Another benefit is that many employers match a percentage of the money that is put into the account. If you do not contribute the amount necessary to get the full match, you are losing that money. These retirement plans are a valuable asset. For most workers, they have replaced traditional pension plans and will be the major source of income (along with social security) for most retirees. It is usually in your best interest to contribute as much as you can to your plan.
Many employees do not choose their investments wisely. You should take the time and ask questions to make sure you are choosing the best investments based on your current age, expected retirement age and other circumstances. You should review your portfolio on a regular basis and rebalance whenever necessary.
Diversify your portfolio. Investing a large percentage in one stock may not be a good idea because any stock could lose money. Employees tend to make this mistake with their own company stock.
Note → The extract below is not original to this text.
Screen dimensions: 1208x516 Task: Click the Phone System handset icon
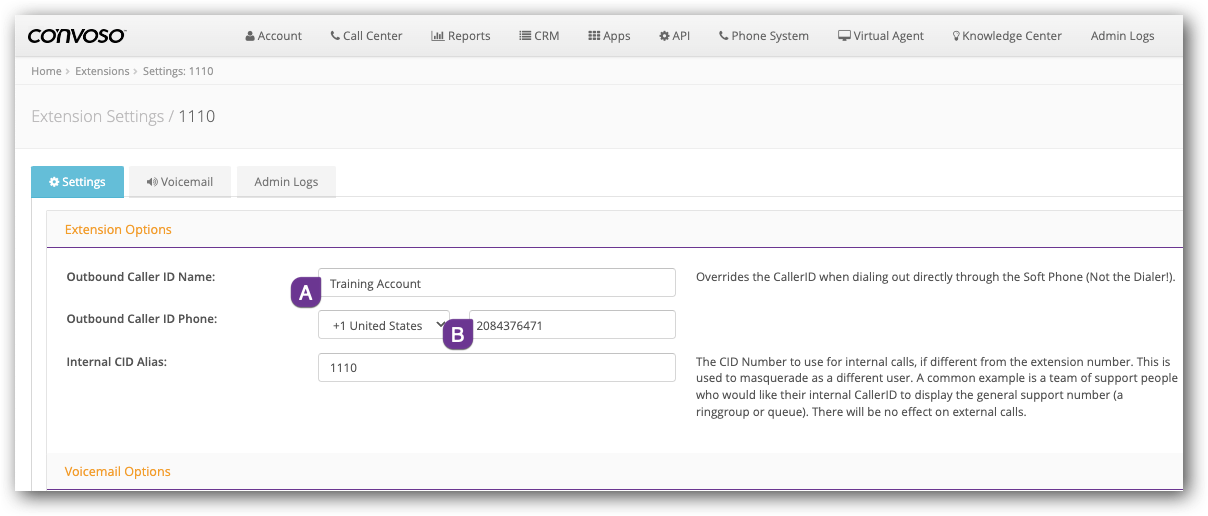[x=723, y=36]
Many young employees think they have plenty of time to start saving for retirement. Because of compounding, small contributions made when you are young will add up to big dollars when you are ready for retirement.
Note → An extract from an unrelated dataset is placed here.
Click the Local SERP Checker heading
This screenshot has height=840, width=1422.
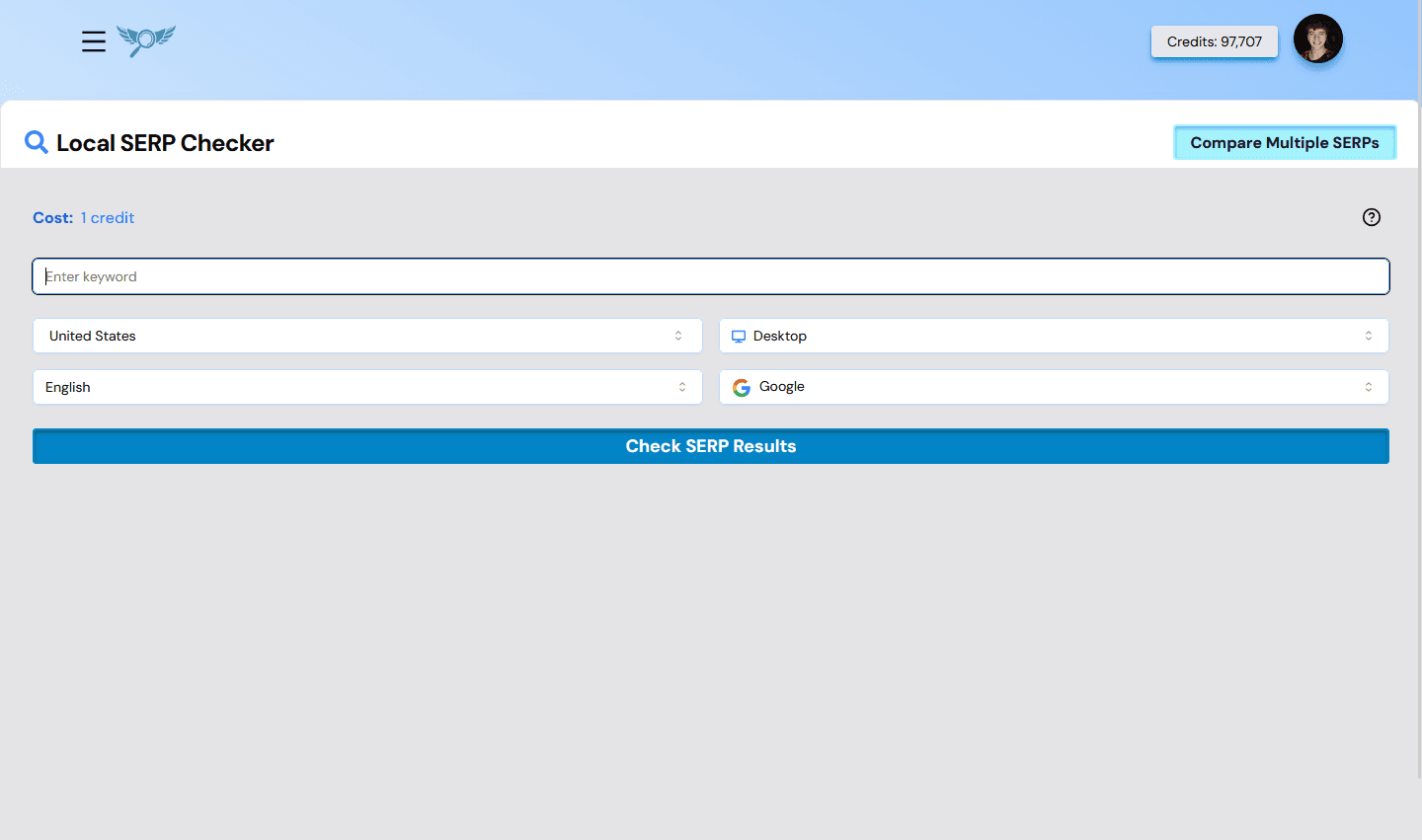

Many employees also cash out their retirement plan when they leave a company. This is a bad idea. Not only will you be without that money when you retire, but you will face a tax bill and early withdrawal
penalties. You may be able to keep your account with your old employer. You can also roll your account into an IRA or a plan provided by your new employer.
Many plans allow you to take loans. Some employees use their retirement plan as their preferred way of getting extra cash. They believe they are borrowing their own money and paying themselves interest.
Nothing could be further from the truth. Your loan repayments are made with after-tax dollars, and the interest you pay is coming out of your pocket. You will pay taxes again when you withdraw the money after you retire. In addition, you permanently relinquish the tax-deferred compounding on the money you withdrew. This can substantially reduce your retirement income. There are circumstances where the IRS allows withdrawals without repayment, but you must still pay the taxes and penalties. Also, if you leave the company, the entire loan amount must be repaid within a short time or you will be required to pay income taxes on the entire loan balance.
If you are not currently contributing to your retirement plan or you do not feel you are able to increase the contribution, here are some suggestions:
If you would like more information about retirement savings accounts, there are many resources to help you. Start with the Human Resources department of your company or the administrator of your retirement fund. Although Navicore Solutions does not give investment advice, we will be happy to suggest resources and answer any questions you may have. Please feel free to contact one of our certified counselors at 1-800-992-4557.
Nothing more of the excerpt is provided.